Opinie pochodzą od naszych Klientów, którzy odwiedzili dany hotel lub uczestniczyli w wycieczce objazdowej.
Osoba dodająca opinię musi podać dane osobowe, takie jak imię i nazwisko oraz dane dotyczące wyjazdu, czyli datę i kierunek wyjazdu lub numer rezerwacji. Dzięki tym informacjom sprawdzamy, czy autor opinii faktycznie podróżował z nami. Jeżeli dane się nie zgadzają, wówczas nie publikujemy opinii.
5.5/6
Czy ta opinia była pomocna?
Pobyt w hotelu uważam za udany. Z zalet wymienić można dobrą lokalizację, bardzo blisko centrum handlowego oraz ścieżki w pobliżu morza. Hotel nie posiada własnego parkingu, ale można wynająć miejsce w pobliskim hotelu lub szukać parkingu miejskiego. Faktycznie hotel nie jest najnowocześniejszy, ale nie przeszkadza to w korzystaniu z jego ofert i odbiorze całego wyjazdu. W pokojach jest czysto, codziennie odbywa się sprzątanie, w tym zmiana pościeli i ręczników. Pokoje wyposażone są w klimatyzację i lodówkę, co również stanowiło udogodnienie. Jednymi mankamentami pokoju była bardzo stara suszarka do włosów, która słabo wiała i bardzo szybko się nagrzewała oraz wypadające gniazdka, ale może była to kwestia naszego pokoju. Na basenach nie było tłumów gości, więc można było w spokoju korzystać. Polecam szczególnie suchą saunę, bardzo przyjemna. Jak chodzi o jedzenie, mieliśmy opcję dwóch posiłków: śniadania i obiadokolacji. Śniadania były powtarzalne, codziennie takie same, jednak wybór był bardzo bogaty, sałatki, jajka w różnej postaci, owoce, warzywa, owsianka, jogurty, musli, kawa, herbata, soki i nie tylko.
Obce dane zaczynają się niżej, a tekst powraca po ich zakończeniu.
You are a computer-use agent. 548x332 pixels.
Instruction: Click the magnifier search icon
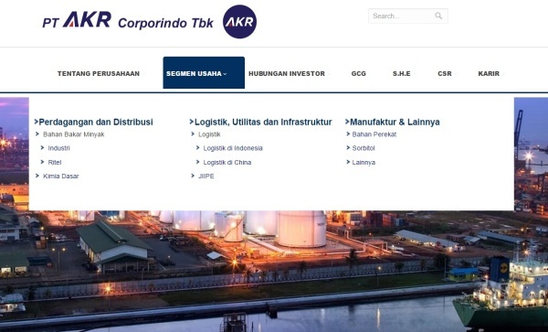[438, 16]
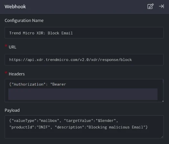Screen dimensions: 169x144
Task: Click the masked token block in Headers
Action: [x=83, y=94]
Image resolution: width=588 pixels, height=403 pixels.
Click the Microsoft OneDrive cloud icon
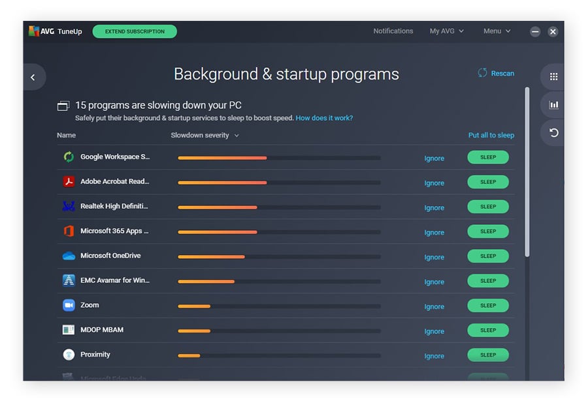click(x=69, y=256)
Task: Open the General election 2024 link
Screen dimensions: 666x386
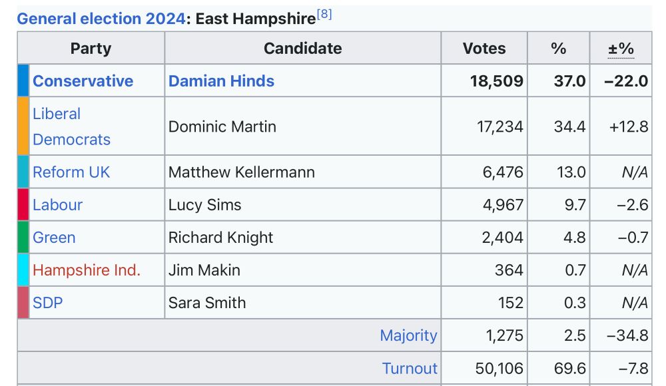Action: pos(101,19)
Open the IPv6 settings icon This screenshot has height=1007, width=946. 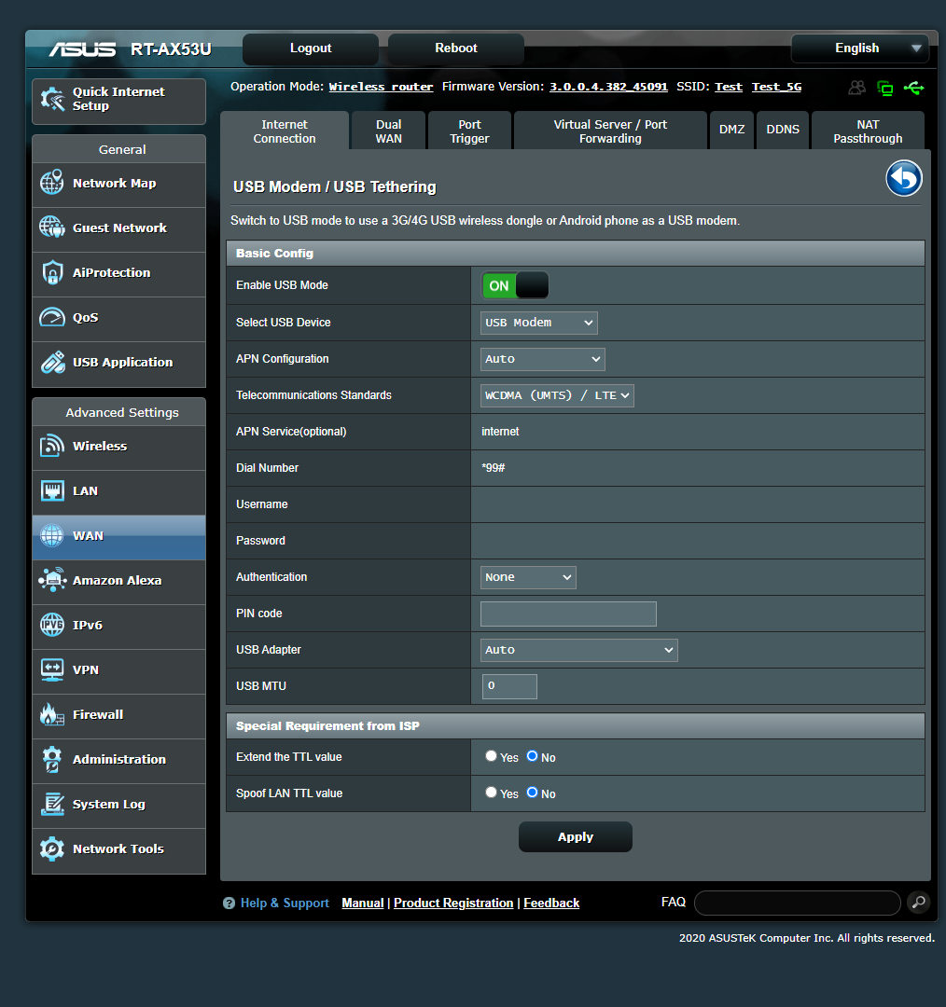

Obiadokolacje były różnorodne: zupa, kilka drugich dań, wiele przekąsek, kilka rodzajów ciast czy galaretka. Przy kolacji obowiązywał limit napojów: można było wybrać jeden kieliszek wina, piwo, sok i do tego szklankę wody. Za bardziej urozmaicone drinki należało dopłacić. Generalnie dobrze oceniamy jedzenie, jedynym mankamentem było zbyt mało opcji wegetariańskich. Obsłudze hotelu również nie można nic zarzucić. Jesteśmy zadowoleni z wyjazdu i dobrze wspominamy nasz pobyt.
5.5/6
Czy ta opinia była pomocna?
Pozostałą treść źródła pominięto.